Tuesday, January 26, 2010

Behind the Scenes of The Fine Brothers

I often get asked about how we arrange interviews and I will write an entry soon on how that process happens. This particular interview was probably our most unconventional. I think I received a note via our Facebook profile that said, "When is it our turn?". I didn't even know The Fine Brothers knew our show existed, so I was completely flattered to receive the note. We happened to have an open production date, so I wrote back, "How about next week?" and we were off and running. We also shot this episode in mid-November 2009, so it has been on our back burner because we had premieres or finales to coincide with on other shows. I am happy we were able to finally bring this episode to you since The Fine Brothers offered the most brutally honest take on what is happening in the web space. You have to remember that they were early adopters to the web arena even before YouTube existed. It's hard to imagine that YouTube didn't exist until February 2005. It has become a part of our daily internet landscape and The Fine Brothers have found great success on the site.

I hope you all take in the advice that Benny and Rafi are offering. It may not always apply to your show, but you can adapt it to fit your production. They were open enough to offer up some of the things they have done wrong and where they need to diversify. Listen to their words carefully, it might help you avoid some of the missteps they made on their way to success. I am also interested in watching how this all plays out for everyone in the next few years. I hope many of you can be supported solely by new media and that there is a greater understanding from the studios with how to utilize and promote internet content.
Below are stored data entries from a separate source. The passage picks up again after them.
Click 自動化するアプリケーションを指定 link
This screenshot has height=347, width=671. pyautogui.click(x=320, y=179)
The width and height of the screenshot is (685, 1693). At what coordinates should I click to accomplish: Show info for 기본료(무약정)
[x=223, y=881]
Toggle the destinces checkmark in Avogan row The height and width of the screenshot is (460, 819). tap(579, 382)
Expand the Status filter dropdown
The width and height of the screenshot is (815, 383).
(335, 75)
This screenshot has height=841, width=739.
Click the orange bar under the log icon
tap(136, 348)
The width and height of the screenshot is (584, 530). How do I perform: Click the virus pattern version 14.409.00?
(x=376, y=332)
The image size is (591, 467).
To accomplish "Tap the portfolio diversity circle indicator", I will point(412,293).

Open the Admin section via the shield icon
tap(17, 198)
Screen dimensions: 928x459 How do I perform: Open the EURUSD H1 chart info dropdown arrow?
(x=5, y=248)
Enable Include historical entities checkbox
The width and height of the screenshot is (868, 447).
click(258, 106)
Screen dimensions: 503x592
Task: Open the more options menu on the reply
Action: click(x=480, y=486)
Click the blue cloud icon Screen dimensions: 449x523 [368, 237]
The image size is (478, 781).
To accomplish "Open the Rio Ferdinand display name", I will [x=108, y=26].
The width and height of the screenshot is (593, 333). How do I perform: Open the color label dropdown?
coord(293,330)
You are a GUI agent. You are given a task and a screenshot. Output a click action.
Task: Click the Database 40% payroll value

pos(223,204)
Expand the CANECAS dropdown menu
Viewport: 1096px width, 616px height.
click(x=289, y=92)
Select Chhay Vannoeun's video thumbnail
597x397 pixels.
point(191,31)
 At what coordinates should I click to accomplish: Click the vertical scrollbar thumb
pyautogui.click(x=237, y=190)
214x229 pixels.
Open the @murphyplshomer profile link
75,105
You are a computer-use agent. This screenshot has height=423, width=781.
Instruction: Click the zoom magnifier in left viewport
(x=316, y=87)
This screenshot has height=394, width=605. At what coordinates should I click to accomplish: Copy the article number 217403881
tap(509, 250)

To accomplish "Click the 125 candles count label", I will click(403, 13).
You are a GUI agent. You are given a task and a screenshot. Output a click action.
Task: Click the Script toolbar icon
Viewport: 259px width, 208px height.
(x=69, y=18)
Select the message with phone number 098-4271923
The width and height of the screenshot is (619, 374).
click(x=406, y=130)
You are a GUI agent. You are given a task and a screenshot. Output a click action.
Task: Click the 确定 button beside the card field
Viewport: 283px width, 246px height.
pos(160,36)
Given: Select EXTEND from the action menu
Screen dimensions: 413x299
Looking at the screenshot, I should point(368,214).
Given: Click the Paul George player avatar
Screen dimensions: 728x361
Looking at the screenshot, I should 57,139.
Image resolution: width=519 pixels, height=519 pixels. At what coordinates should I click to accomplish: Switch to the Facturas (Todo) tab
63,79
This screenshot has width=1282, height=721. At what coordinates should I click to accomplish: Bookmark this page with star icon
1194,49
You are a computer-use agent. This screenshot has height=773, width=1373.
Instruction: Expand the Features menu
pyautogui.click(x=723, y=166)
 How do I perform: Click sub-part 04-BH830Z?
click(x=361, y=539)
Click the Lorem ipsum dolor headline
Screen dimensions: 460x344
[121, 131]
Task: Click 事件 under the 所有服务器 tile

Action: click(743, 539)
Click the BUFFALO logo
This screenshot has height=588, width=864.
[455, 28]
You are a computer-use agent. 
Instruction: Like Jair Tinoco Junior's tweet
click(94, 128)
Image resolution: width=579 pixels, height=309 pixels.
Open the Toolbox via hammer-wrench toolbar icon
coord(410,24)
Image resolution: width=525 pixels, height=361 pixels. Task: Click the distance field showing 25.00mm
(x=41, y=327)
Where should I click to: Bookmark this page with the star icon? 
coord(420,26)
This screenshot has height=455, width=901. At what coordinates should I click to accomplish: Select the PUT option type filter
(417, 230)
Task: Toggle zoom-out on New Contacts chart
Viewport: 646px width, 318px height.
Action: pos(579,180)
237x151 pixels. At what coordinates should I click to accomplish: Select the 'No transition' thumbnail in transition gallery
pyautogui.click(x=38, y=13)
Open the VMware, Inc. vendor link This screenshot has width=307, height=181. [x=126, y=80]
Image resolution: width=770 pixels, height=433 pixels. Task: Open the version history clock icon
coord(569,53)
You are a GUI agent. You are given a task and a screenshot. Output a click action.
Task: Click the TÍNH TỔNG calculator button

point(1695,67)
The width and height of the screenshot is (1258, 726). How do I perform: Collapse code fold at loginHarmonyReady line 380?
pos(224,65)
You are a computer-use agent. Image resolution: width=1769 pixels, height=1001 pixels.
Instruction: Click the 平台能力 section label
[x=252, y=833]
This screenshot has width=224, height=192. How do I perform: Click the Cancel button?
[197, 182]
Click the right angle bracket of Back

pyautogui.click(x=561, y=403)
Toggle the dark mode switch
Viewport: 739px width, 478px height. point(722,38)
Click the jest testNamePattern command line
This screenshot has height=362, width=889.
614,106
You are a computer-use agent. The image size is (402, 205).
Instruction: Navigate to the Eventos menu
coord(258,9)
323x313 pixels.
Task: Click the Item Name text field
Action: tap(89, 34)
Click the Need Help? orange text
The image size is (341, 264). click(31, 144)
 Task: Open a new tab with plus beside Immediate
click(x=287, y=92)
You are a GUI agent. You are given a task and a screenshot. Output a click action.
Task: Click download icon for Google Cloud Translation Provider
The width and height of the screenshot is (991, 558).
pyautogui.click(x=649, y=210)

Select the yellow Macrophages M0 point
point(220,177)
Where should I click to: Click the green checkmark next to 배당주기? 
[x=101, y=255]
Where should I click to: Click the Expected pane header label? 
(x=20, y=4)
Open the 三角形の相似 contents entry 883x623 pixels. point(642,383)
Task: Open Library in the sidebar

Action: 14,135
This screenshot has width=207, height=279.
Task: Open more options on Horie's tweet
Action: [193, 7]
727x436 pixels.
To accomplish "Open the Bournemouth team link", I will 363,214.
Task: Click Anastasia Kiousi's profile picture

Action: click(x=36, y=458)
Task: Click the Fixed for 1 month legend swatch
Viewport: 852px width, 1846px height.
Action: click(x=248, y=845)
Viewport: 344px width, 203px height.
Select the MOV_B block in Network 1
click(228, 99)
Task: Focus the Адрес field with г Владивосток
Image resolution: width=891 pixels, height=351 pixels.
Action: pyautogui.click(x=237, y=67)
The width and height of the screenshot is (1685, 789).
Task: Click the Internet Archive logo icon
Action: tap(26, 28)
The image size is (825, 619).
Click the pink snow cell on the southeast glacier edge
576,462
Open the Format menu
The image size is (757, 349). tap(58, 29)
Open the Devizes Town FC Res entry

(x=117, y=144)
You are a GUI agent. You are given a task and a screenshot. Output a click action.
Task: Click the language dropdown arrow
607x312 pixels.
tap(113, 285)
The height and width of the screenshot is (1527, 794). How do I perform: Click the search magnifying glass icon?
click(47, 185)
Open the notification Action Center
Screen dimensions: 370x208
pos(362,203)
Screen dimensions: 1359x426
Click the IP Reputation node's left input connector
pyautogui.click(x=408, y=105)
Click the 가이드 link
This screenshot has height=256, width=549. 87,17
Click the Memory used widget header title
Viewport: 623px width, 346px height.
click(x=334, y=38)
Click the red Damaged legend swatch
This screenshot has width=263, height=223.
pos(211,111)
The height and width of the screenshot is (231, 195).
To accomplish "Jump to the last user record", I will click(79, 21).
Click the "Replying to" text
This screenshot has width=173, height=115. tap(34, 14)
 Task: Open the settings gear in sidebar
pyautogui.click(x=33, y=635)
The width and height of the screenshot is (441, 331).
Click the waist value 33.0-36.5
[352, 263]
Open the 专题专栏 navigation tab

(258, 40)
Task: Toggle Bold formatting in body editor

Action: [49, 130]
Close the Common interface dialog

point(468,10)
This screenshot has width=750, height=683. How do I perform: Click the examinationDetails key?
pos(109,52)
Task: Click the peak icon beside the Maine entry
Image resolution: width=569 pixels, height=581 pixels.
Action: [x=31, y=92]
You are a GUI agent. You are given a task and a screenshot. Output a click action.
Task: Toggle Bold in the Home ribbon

Now to some things that wound up on the cutting room floor: one more serious, and one more fun. First, I questioned them quite intensely on the issues that YouTube has with their view counter. Why does it freeze in the 300 view range? I understand that YouTube wants to make sure that they are qualified views and not some auto-generated program to bump up the hit count, but The Web Files has experienced view counts frozen for up to 3 months. You never get those views that you missed counted again. It is one of the main reasons we switched over to Blip because we are getting a more accurate read of what our views are, what everyone is enjoying, and what type of content drives them to our site. They defended YouTube and I would expect them too as their success has been driven by the YouTube viewer and as a partner, they have access to customer service representatives. This venue has worked for them, but it may not work for everyone as YouTube becomes saturated with content.

On to the fun! I wore a shirt that quotes an Oscar winning film that I received when I worked the 2007 Academy Award exhibit, Meet the Oscars. I wore it in honor of their hit, Movie Spoilers: Oscar Edition. Many of you know I am a huge Oscar geek because I used to do media work over at the Kodak Theatre, so I am a walking encyclopedia of knowledge. I thought I might try and stump them with my t-shirt. "Well, la-dee-da!" What Best Picture film is that from? The Oscar geek in me was happy to stump them. Do you know what movie it is from? First correct guess wins an NAIAS souvenir gift pack. Comment below and check out the episode if you missed it. Wednesday brings a new episode with Casey McKinnon and Rudy Jahchan of A Comicbook Orange.


  1. Yes! DM me on Twitter with your address. I will send it out on Monday. :)

  2. I want to see The Web Files: Secrets From The Cutting Room floor episodes sometime : )

  3. You know what? That is a GREAT idea. I will have to pass that on to Sandra.